## Begin Material

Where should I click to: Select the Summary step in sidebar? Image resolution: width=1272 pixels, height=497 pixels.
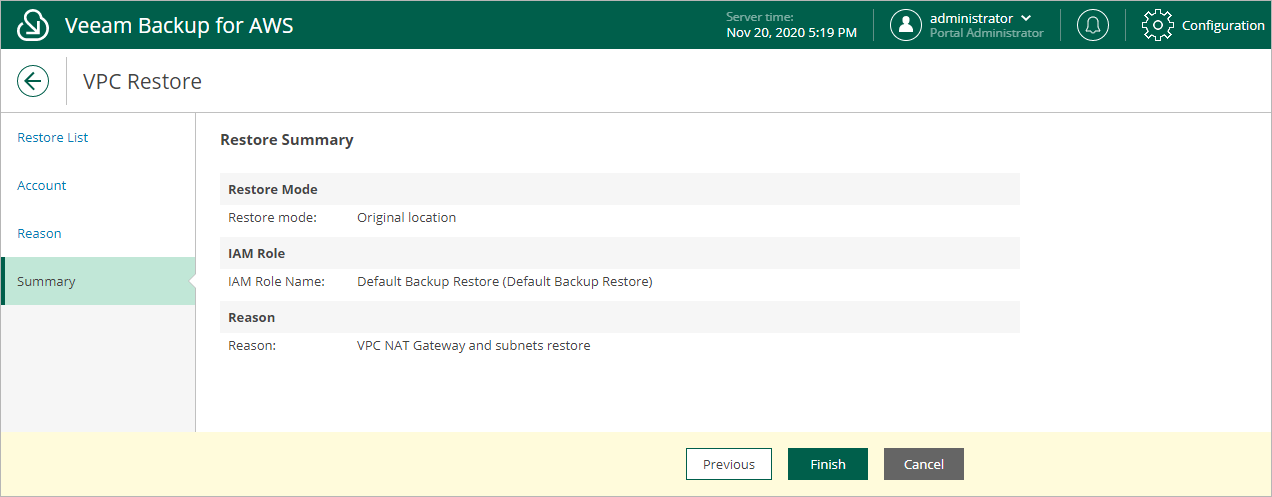coord(98,281)
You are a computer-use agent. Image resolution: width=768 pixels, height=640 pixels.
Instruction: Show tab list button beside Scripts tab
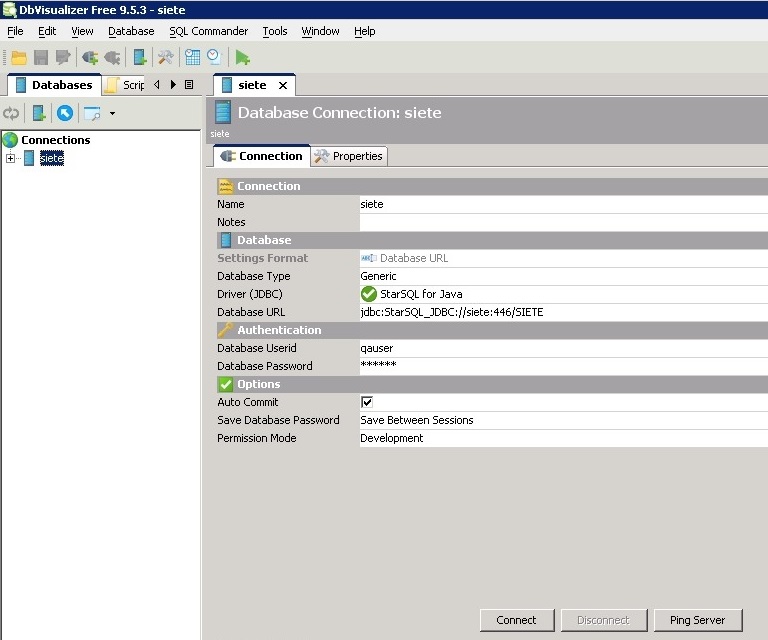[189, 85]
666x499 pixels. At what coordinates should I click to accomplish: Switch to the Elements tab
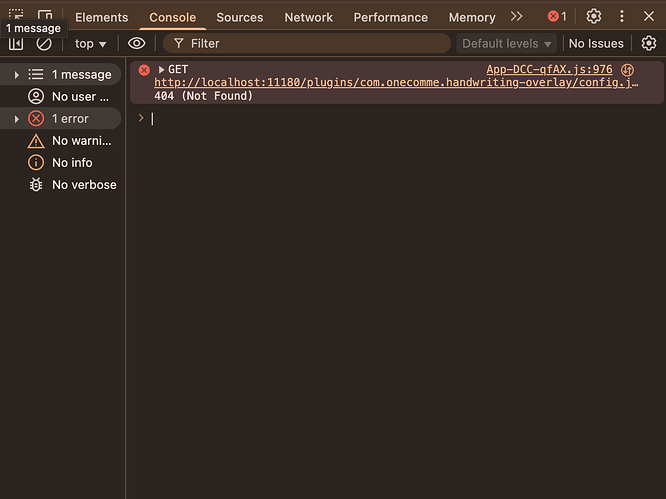pos(101,17)
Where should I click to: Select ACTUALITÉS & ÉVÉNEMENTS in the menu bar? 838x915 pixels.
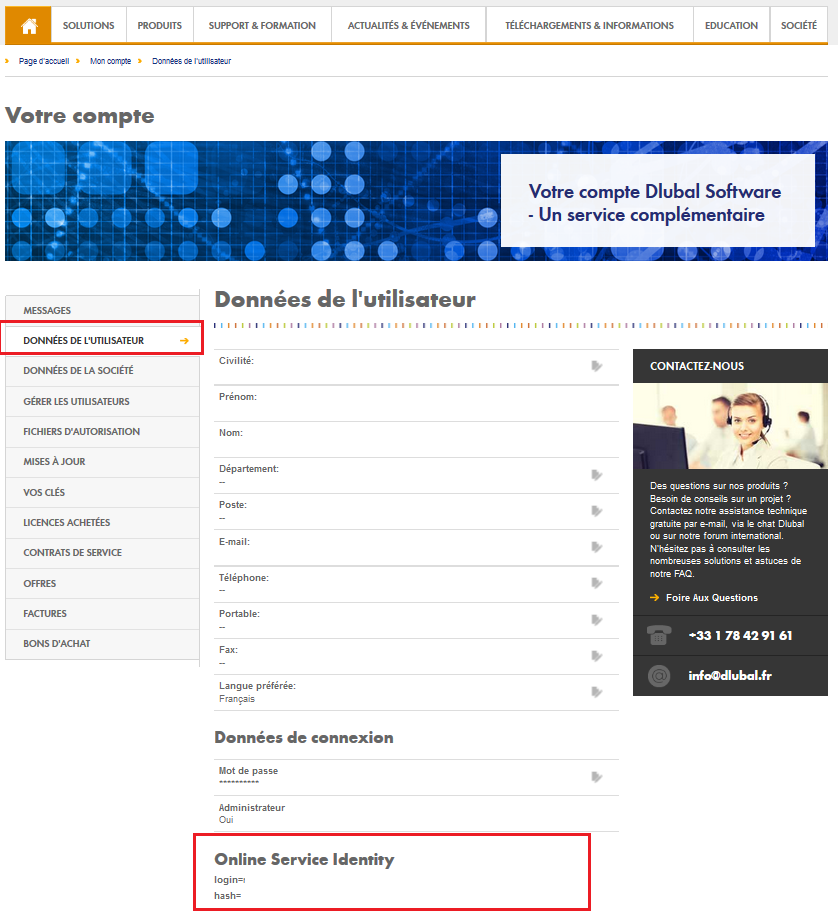point(408,25)
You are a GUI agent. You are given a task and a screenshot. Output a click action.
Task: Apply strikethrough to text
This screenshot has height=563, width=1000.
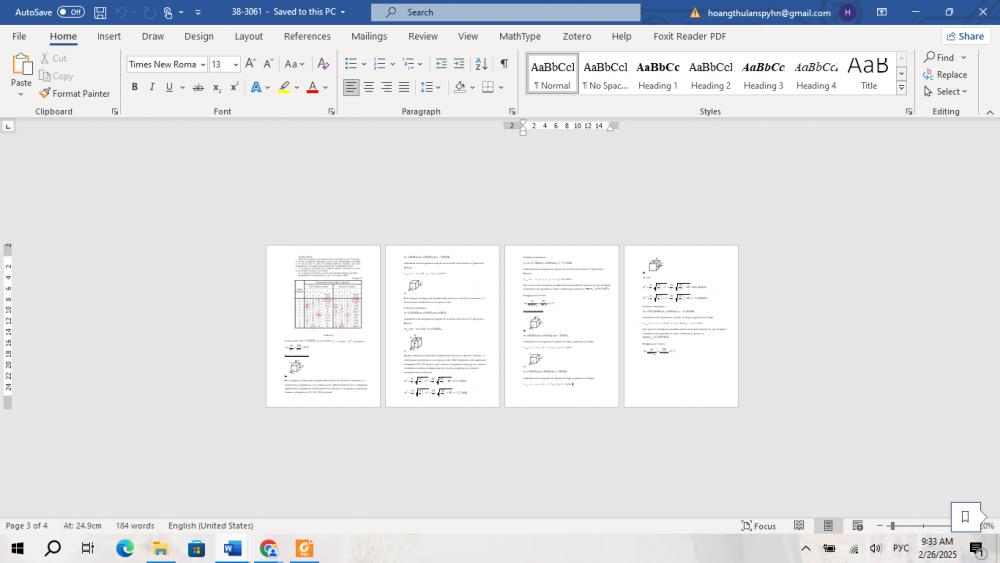(198, 88)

## End Material

Exercise task: Swap each "Select" in the entries above for "Choose" and write out all the lines again with nothing else changed, leaving out the pictures.

Response for this exercise:
Where should I click to: Choose the Summary step in sidebar? Image resolution: width=1272 pixels, height=497 pixels.
coord(98,281)
You are a computer-use agent. Image resolution: width=768 pixels, height=640 pixels.
Instruction: Show tab list button beside Scripts tab
[189, 85]
666x499 pixels. At what coordinates should I click to accomplish: Switch to the Elements tab
pos(101,17)
Where should I click to: Choose ACTUALITÉS & ÉVÉNEMENTS in the menu bar? 838x915 pixels.
point(408,25)
You are a GUI agent. You are given a task and a screenshot. Output a click action.
Task: Apply strikethrough to text
This screenshot has height=563, width=1000.
(198, 88)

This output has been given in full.